Following an arduous eight-week selection process, seven emerging automotive technology companies will descend upon Spring Hill, Tenn., on May 19 to begin the autoXLR8R program, a 13-week entrepreneurial boot camp focused on bringing high-potential automotive technologies to market.
The list of companies includes six from Tennessee and one from Hong Kong, China.

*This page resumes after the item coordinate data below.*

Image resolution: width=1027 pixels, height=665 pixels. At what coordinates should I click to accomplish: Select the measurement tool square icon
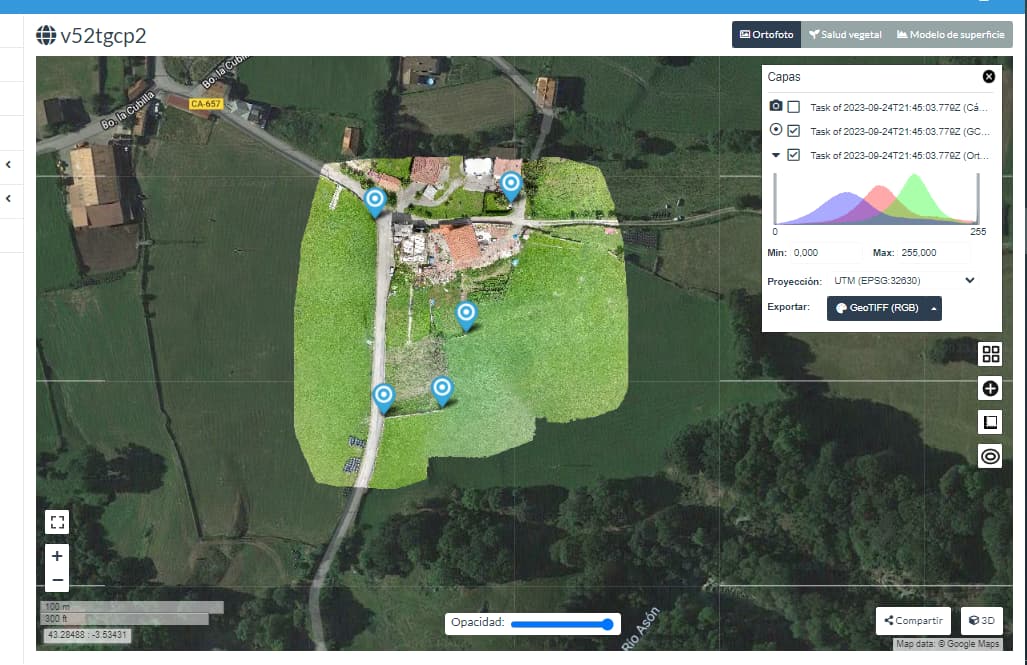pyautogui.click(x=990, y=421)
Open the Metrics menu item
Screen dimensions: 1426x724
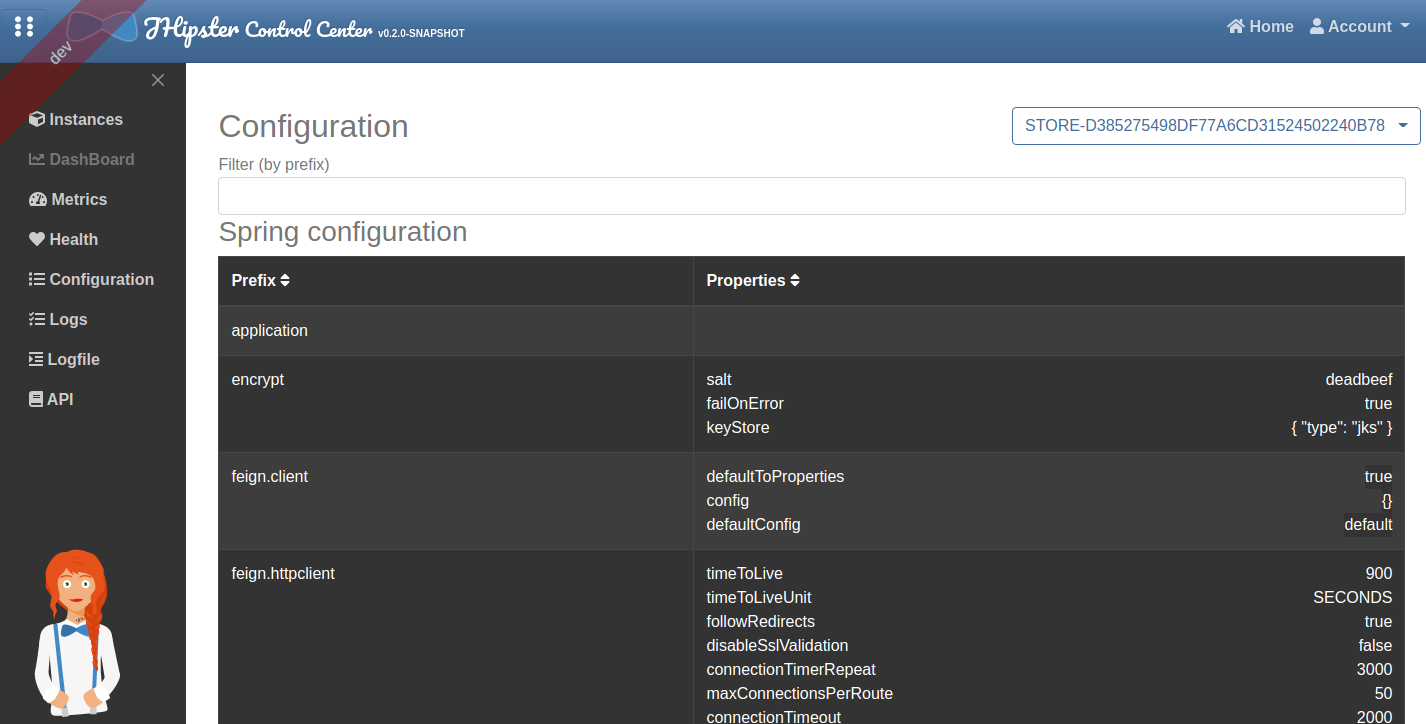[x=79, y=200]
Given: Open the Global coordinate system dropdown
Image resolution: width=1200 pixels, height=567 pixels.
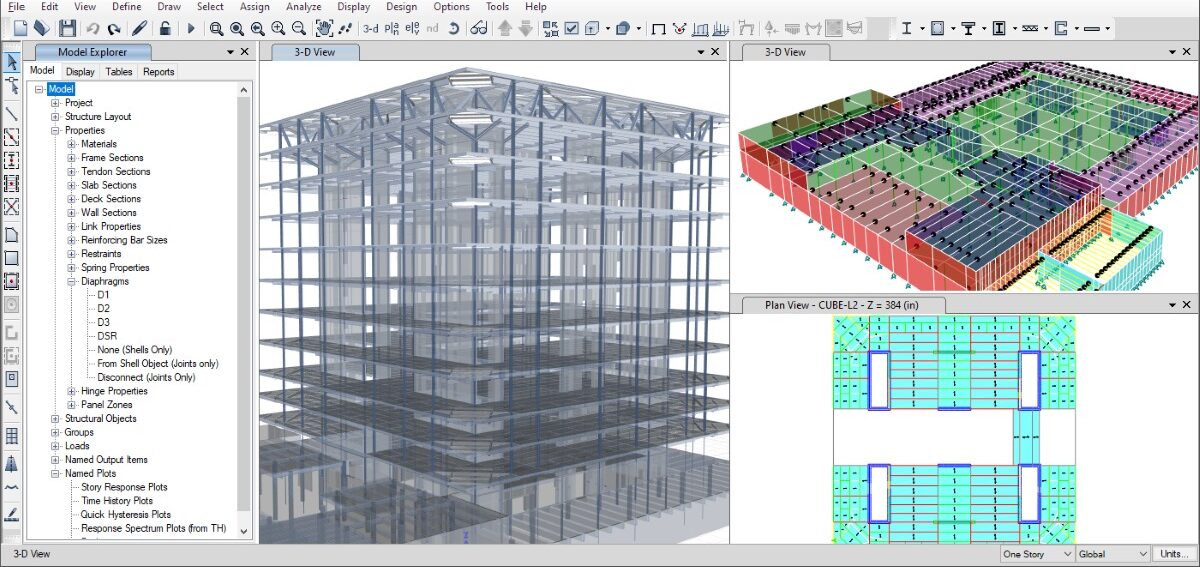Looking at the screenshot, I should click(1113, 554).
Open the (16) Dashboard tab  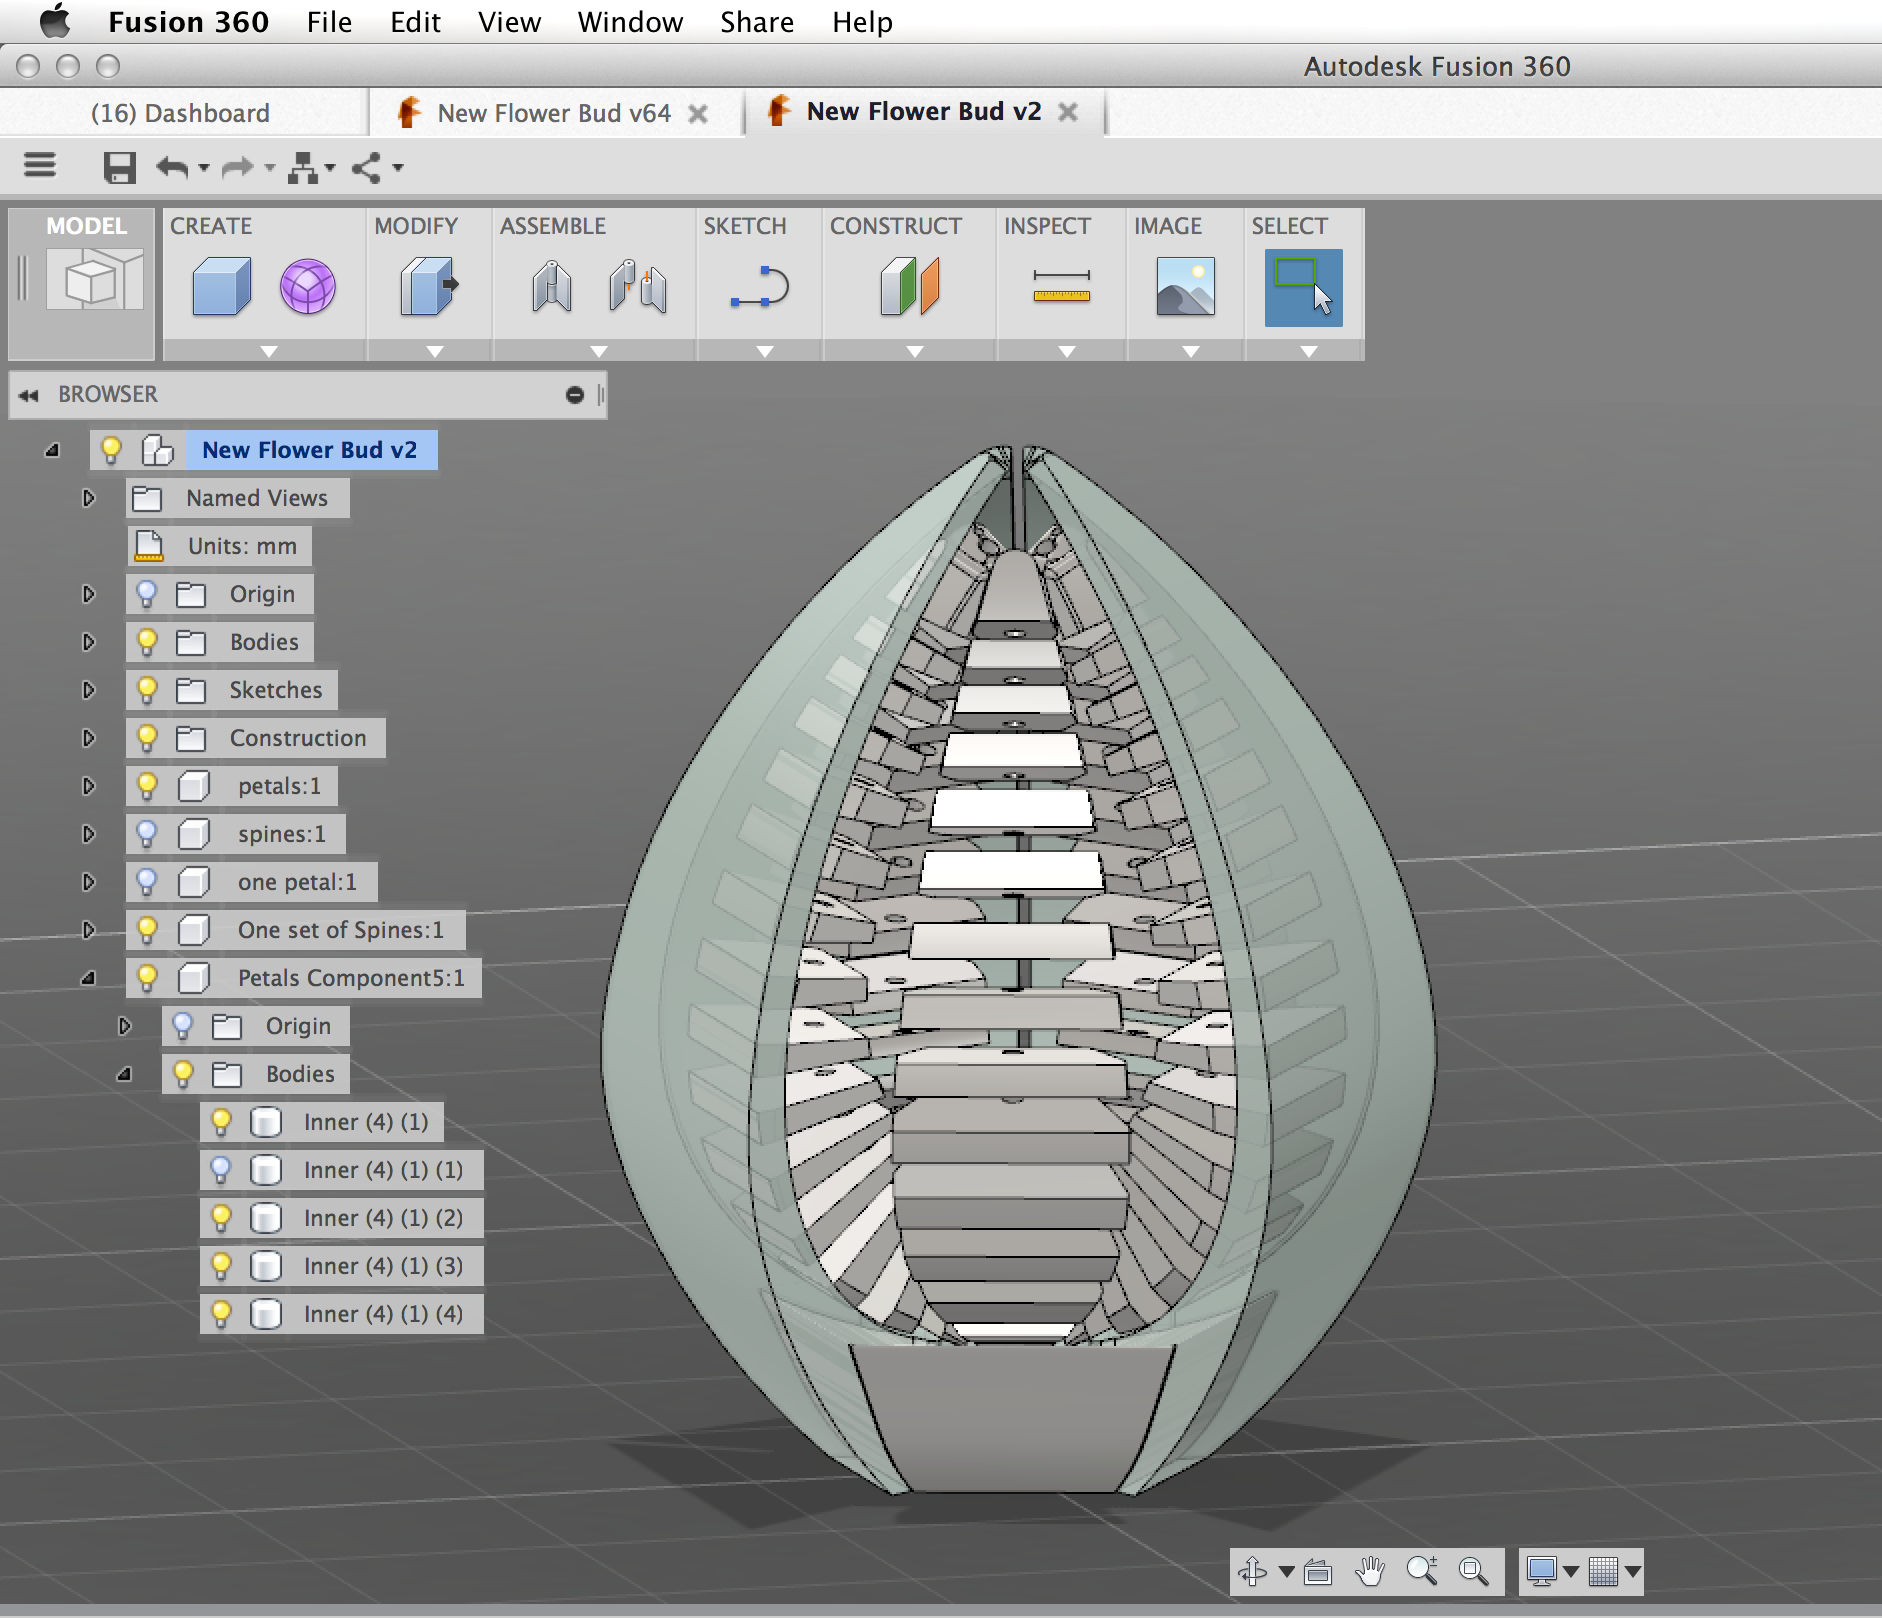pos(180,113)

The success that autoXLR8R enjoyed last year helped the program attract a competitive field of applicants from which to assemble this summer’s class.
“As the needs of the automotive industry continue to change and with vehicle technologies constantly evolving, it is our job to deliver applicable solutions,” said program manager Jack Sisk. “The seven companies that we have brought into the autoXLR8R are developing innovative technologies that will directly address immediate needs of auto manufacturers and have the potential to impact how vehicles are designed moving forward.”
The autoXLR8R technologies demonstrate a wide range of expertise and exemplify major trends in car technology today including light-weighting, electrification and connected car technology.
Technologies included in this year’s autoXLR8R are:
-Advanced Measurement System – Computerized laser measuring system that confirms whether or not automotive parts meet standards set by automakers.
-Connected Car Applications – Cyberloop is a software and hardware application that connects to a car’s onboard diagnostics port to add “infotainment” and other features to old and new model cars.
-License Plate Reader – License plate reading technology developed by University of Tennessee Research Foundation which improves upon the current technology by increasing efficiency and accuracy.
- Odor Elimination – Developed by the start-up company Clodico, a powerful and environmentally-friendly odor control and biocide product that has the power to completely eradicate smoke and other odors from cars, thereby restoring the market value of the car.
- Hybrid Energy Generation – New design and technology in which a torque converter can generate electricity to provide auxiliary power for a hybrid or electric vehicles.
- Wireless EV Charging – New technology developed by Oak Ridge National Lab that allows an electric vehicle to be charged wirelessly.
- Light-Weight Plastic – Oak Ridge National Lab technology which uses the complex polymer lignin to produce a light-weight non-petroluem based plastic to be used in making car components.
-Cyberloop, the company that is traveling halfway around the world from Hong Kong to participate in the autoXLR8R, is developing hardware and software that will allow for “infotainment” upgrades as well as maintenance prediction and security information to drivers.
“A company like Cyberloop speaks to the international draw of the autoXLR8R,” said executive director Dan Marcum. “I think we proved last year that our program sets the standard for start-up companies launching automotive technologies into the global marketplace, and that helped us extend our reach for potential applicants.”
Two of the technologies in this year’s cohort were developed at Oak Ridge National Laboratory (ORNL). The license plate reader technology comes from UT’s Research Foundation (UTRF). autoXLR8R plays an important role in facilitating the commercialization of technologies developed in these leading research institutions. Each will be managed by a talented stable of immersion interns, who will help develop and commercialize the technologies, before ultimately bringing them to market.
autoXLR8R is housed at the former General Motors/Saturn corporate office now known as the Northfield Workforce Development Center. autoXLR8R company founders will receive one-on-one mentorship from auto industry insiders and accomplished entrepreneurs. This mentorship is coupled with a structured curriculum designed to help the young companies navigate obstacles and speed the path to revenue. The curriculum is developed in partnership with Tech 20/20, the Oak Ridge-based venture development organization. Participants will also spend two weeks learning from experts at Clemson University’s International Center for Automotive Research (CU-ICAR) in South Carolina.
All seven companies will gather at the Northfield on Monday, May 19 to officially kick off the accelerator with an Opening Day program. The full day of events will be keynoted by LaunchTN’s Director of Entrepreneurship Jason Denenberg.
Opening Day will also feature an automotive panel led by Tennessee Automotive Manufacturers Association President Tom Brewer, Georgia Automotive Manufacturer’s Association President Rick Walker, Alabama Automotive Manufacturers Association President Ron Davis and CU-ICAR Director of International Business Development Suzanne Dickerson.
“These companies and their technologies have the potential to significantly impact the future of the automotive industry, and it’s vitally important that we connect them with leading industry experts in Tennessee and the entire Southeast region,” said Brewer.